最終話
やわらかな日差しが部屋の中に差し込む。
春らしい陽気に包まれて、りりは目を覚ました。
どうやら泣き疲れてそのまま眠ってしまったらしい。
自分の上に乗っている重しを自分ごと揺すぶる。
「おーきーてーくださーい。」
ぐらぐら、ぐらぐら。
「おーきーてー。」
ぐらぐら、ぐらぐら。
「むー。あ、りりちゃんおはよー。」
ふぁぁ、と大きな欠伸が上から聞こえる。
「おはよう、じゃありませんよ。
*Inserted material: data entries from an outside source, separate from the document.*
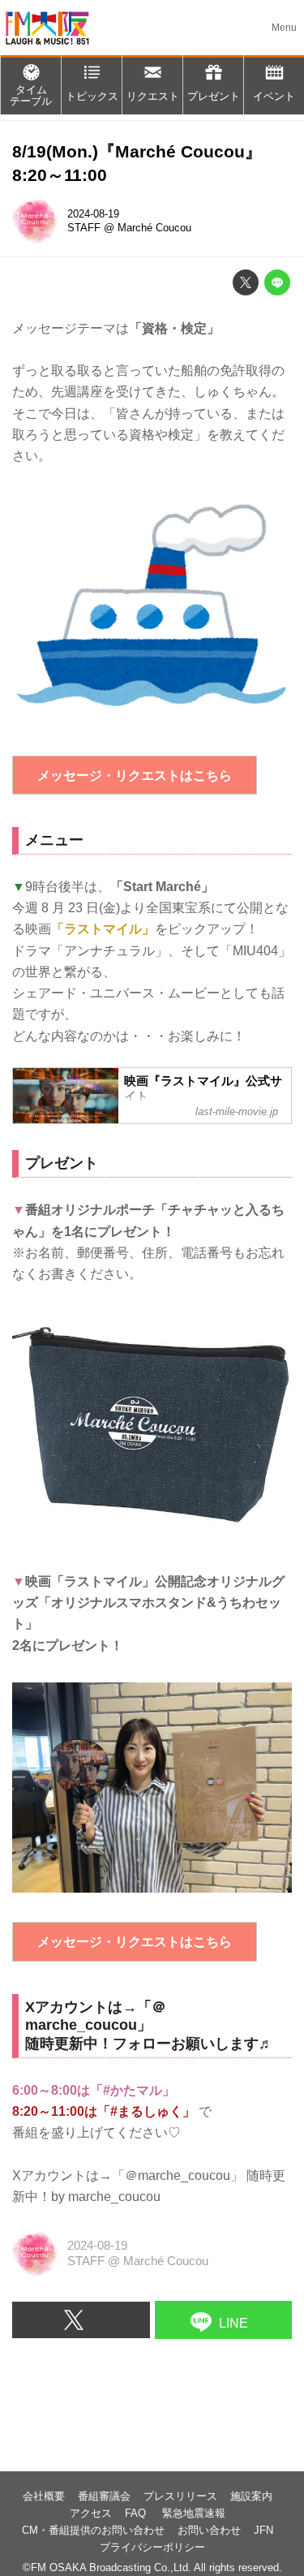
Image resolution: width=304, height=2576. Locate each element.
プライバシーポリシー (152, 2547)
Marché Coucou (154, 228)
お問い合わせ (209, 2530)
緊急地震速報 (193, 2513)
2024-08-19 (93, 214)
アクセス (91, 2513)
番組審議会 (104, 2496)
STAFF (84, 228)
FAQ (137, 2513)
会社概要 (44, 2496)
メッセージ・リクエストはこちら (134, 775)
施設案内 (251, 2496)
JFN (263, 2530)
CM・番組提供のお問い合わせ (93, 2530)
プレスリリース (180, 2496)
はやく降りてください。」
「はーい。」
しぶしぶおりるみゆさん。そして私の前に座る。目はほんのり赤い。
…きっと、私の目も同じだろうけど。
「りりちゃん。」
「なんでしょう。」
「その敬語をやめていただきたい。」
「へ?」
裏返った声が出る。
またやぶからぼうな。
みゆさんは少し顔を赤らめる。
「だって、その…昨日お互いの気持ち言ったんだから、それは、ね?より親密な関係になったってことで…。」
「つまり、もう恋人どうしだから敬語はよそよそしいと?」
「おうふ…。ばっさりだね。」
「そういうことですよね?」
「う、うん。」
こくこくと頷く。
「んー、もうこれに慣れちゃったんですよね。」
「そんなぁ…。」
「まあ、善処はするよ、みゆ。」
「ふぇっ!?」
私がそういうと、部屋の温度が急上昇した。
正確に言うと、二人の周りだけ、だけども。
「やっぱ恥ずかしいですね、これ…。もうちょっとあとになってからにします。」
「う、うん!そうしよう!」
顔が熱い。
せっかく両思いになれたというのに、親密になるにはまだまだ時間がかかりそうだ。
でもまあ、これから歩み寄っていけばいいよね!
みゆはそう思って、目の前の恋人に笑いかける。
照れくさそうに笑う二人の間に、爽やかな風が吹き込んだ。